現時点で、ドジャースが本格的な獲得交渉に入ったと確認されたわけではない。豊富な若手と資金力を持つため、「大型トレードを成立させられる球団」として周囲が名前を挙げている面もあるのだろう。
◆ドジャースに「スクーバル獲得説」が浮上した背景
Behind the scenes with the champs. pic.twitter.com/bI71zS5Hdy
— Los Angeles Dodgers (@Dodgers) July 24, 2026
それでも、ドジャースとスクーバルが結びつく理由はシンプルだ。大谷翔平、山本由伸、ブレーク・スネル、タイラー・グラスノーらを抱えながら、先発陣の10月は決して盤石ではない。
問題は名前の豪華さではなく、その顔ぶれがポストシーズンに万全でそろう保証がないことだ。大谷は左膝の問題で投手としての登板を見合わせ、スネルとグラスノーも故障からの復帰へ向けた調整段階にある。

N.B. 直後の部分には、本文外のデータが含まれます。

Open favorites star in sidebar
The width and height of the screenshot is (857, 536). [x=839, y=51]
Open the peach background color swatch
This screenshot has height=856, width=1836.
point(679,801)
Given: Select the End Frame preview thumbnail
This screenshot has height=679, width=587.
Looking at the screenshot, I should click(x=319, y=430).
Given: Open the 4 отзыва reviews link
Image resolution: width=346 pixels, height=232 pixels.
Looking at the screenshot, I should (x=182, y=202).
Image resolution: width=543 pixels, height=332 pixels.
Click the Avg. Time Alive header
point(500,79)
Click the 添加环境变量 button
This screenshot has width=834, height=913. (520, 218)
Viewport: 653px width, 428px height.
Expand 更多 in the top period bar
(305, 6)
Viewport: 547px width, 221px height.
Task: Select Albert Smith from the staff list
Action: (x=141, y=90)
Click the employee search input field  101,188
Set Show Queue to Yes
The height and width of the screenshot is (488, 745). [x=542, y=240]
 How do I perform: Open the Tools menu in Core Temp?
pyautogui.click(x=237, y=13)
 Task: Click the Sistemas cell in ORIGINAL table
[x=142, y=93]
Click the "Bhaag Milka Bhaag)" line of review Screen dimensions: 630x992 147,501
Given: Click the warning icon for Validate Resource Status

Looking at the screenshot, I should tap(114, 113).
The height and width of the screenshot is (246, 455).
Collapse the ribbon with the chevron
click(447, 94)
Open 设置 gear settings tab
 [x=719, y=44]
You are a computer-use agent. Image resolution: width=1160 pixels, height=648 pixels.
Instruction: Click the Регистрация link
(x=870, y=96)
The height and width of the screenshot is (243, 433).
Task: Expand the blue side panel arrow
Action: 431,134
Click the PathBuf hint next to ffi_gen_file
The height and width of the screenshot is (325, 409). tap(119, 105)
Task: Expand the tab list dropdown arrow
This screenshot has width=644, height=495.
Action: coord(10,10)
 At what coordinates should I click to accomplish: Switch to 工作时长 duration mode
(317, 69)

◆ポストシーズンで必要な「複数の絶対的エース」の存在
レギュラーシーズンでは、長丁場を乗り切るための先発候補が必要になる。一方、短期決戦では人数よりも、第1戦、第2戦を迷わず任せられるエースが何人いるかが重要になる。先発投手以外にも補強すべき部分はあり、スクーバルが最優先の補強対象だと断言できる材料はない。それでも、絶対的なエースが一人増える効果は極めて大きい。
山本以外の投手が10月にどこまで本来の球を投げられるかわからない以上、スクーバルは先発陣の不確実性を相対的に減らせる存在になり得る。
もちろん、スクーバル自身にも不安がないわけではない。5月に左肘の手術を受けており、再離脱のリスクが消えたわけではないからだ。
ただ、すでに実戦へ戻り、結果を残している点では、復帰時期や復帰後の状態が見通せないドジャースの故障者より、現時点では計算を立てやすい。2年連続でア・リーグのサイ・ヤング賞に輝いた力を発揮できれば、山本と並んでポストシーズン初戦を託せる左腕となる。
ドジャースにとっては、明確な弱点を埋める補強というより、想定外を一つでも減らす“10月の切り札”だ。自軍の先発陣を強化するだけでなく、他の優勝候補がスクーバルを獲得し、10月に立ちはだかる事態も避けられる。